1.25% probability that 20 young workers average less than 15 weeks to find a job

Step-by-step explanation:

To solve this question, we need to understand the normal probability distribution and the central limit theorem.

Normal probability distribution:

Problems of normally distributed samples are solved using the z-score formula.

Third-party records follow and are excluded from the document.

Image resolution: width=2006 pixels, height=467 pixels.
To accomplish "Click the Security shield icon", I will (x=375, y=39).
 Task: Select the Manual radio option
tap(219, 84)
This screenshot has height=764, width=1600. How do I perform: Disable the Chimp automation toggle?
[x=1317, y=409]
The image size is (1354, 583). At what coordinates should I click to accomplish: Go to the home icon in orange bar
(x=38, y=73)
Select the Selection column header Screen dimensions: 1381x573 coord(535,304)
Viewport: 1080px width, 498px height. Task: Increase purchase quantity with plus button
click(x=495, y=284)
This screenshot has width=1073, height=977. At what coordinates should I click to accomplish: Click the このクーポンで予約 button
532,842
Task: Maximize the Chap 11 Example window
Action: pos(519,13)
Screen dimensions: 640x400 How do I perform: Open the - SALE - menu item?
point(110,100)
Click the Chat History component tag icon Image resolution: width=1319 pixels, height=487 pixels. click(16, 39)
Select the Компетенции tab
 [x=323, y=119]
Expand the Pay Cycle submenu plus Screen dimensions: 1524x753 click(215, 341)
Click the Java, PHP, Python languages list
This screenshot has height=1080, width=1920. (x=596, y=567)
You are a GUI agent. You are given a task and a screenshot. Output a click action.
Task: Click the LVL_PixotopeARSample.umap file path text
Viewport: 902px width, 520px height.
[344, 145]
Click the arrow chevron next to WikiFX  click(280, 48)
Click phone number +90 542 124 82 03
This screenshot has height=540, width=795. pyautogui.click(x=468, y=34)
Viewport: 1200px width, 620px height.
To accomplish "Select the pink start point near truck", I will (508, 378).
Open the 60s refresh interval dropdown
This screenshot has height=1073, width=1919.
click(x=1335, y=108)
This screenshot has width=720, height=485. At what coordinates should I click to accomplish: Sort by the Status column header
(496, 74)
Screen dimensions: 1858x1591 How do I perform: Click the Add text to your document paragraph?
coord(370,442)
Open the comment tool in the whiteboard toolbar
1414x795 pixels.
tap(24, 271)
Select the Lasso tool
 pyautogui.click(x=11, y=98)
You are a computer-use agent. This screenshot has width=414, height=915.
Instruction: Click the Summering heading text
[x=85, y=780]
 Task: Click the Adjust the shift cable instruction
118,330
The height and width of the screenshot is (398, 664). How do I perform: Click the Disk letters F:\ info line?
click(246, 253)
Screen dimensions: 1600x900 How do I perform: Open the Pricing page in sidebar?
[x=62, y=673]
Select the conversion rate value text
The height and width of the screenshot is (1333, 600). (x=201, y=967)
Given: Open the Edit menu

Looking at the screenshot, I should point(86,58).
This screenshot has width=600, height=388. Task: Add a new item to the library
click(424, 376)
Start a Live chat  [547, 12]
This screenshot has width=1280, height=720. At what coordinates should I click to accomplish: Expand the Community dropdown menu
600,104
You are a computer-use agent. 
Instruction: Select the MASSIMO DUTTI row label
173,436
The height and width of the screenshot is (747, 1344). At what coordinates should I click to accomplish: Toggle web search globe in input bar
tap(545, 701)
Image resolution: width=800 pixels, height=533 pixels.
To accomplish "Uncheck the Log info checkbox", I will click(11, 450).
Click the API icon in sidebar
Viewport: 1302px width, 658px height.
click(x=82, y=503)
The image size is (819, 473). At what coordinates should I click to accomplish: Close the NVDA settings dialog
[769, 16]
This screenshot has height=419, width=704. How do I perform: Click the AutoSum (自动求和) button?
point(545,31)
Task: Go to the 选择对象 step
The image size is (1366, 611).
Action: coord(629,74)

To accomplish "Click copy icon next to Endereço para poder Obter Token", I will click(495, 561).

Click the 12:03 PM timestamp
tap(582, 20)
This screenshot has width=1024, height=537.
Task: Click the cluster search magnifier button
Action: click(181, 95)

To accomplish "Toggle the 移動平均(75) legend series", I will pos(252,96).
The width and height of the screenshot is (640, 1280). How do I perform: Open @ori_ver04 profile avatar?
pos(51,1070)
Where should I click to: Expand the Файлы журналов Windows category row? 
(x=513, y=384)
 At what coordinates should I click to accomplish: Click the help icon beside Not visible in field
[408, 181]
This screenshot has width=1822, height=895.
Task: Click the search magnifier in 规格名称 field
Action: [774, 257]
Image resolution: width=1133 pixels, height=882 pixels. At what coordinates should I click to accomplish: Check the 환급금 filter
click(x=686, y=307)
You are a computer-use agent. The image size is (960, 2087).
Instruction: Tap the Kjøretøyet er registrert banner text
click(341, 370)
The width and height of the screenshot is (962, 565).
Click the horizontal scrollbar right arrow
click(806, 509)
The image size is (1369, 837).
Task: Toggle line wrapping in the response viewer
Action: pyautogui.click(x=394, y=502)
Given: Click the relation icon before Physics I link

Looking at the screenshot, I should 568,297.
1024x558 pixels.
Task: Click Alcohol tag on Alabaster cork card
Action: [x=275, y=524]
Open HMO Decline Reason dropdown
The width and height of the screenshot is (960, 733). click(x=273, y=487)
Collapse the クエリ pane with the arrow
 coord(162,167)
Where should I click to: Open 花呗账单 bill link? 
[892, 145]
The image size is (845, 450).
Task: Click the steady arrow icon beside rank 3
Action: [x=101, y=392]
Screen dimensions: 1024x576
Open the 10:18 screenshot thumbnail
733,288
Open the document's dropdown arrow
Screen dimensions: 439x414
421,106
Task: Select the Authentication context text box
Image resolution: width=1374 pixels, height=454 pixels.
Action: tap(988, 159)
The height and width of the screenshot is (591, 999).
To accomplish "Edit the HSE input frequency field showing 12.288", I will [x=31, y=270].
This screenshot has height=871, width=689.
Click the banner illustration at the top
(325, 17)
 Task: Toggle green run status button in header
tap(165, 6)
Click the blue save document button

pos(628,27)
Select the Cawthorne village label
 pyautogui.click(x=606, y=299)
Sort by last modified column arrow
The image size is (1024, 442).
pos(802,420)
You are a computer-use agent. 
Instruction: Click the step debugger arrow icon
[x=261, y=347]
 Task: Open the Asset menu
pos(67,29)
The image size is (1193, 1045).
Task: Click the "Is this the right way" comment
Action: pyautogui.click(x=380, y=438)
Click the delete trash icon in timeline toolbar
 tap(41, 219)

In a set with mean $\mu$ and standard deviation $\sigma$, the zscore of a measure X is given by:

$Z = \frac{X - \mu}{\sigma}$

The Z-score measures how many standard deviations the measure is from the mean. After finding the Z-score, we look at the z-score table and find the p-value associated with this z-score. This p-value is the probability that the value of the measure is smaller than X, that is, the percentile of X. Subtracting 1 by the pvalue, we get the probability that the value of the measure is greater than X.

Central Limit Theorem:

The Central Limit Theorem estabilishes that, for a random variable X, with mean $\mu$ and standard deviation $\sigma$, the sample means with size n of at least 30 can be approximated to a normal distribution with mean $\mu$ and standard deviation $s = \frac{\sigma}{\sqrt{n}}$

In this problem, we have that:

$\mu = 16, \sigma = 2, n = 20, s = \frac{2}{\sqrt{20}} = 0.4472$

What is the probability that 20 young workers average less than 15 weeks to find a job?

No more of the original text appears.